(PROVIDED RECORDS)

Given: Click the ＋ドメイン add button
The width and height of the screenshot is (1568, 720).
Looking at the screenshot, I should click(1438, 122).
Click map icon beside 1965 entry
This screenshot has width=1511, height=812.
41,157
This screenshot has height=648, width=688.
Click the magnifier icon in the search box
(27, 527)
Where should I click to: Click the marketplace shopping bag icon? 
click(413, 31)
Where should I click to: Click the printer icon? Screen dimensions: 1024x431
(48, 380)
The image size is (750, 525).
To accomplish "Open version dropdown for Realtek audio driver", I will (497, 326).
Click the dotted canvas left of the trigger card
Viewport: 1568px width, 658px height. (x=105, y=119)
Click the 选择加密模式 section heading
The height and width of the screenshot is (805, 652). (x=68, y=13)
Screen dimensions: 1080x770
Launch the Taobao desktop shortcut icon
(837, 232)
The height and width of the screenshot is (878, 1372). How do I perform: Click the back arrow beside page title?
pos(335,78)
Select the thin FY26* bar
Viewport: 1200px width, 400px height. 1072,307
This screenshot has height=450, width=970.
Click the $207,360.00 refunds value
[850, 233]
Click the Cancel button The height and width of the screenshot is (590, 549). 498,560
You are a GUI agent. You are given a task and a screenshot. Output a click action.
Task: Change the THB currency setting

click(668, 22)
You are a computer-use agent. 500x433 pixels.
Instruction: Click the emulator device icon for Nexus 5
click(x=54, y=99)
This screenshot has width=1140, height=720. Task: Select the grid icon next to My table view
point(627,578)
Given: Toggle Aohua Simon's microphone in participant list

(End PROVIDED RECORDS)

#### [EXERCISE DETAILS]
Retype exactly, please, each line from the line that contains "Task: Change the THB currency setting" through the last line of the entries above, with nothing added.

#### [EXERCISE RESULT]
Task: Change the THB currency setting

click(668, 22)
You are a computer-use agent. 500x433 pixels.
Instruction: Click the emulator device icon for Nexus 5
click(x=54, y=99)
This screenshot has width=1140, height=720. Task: Select the grid icon next to My table view
point(627,578)
Given: Toggle Aohua Simon's microphone in participant list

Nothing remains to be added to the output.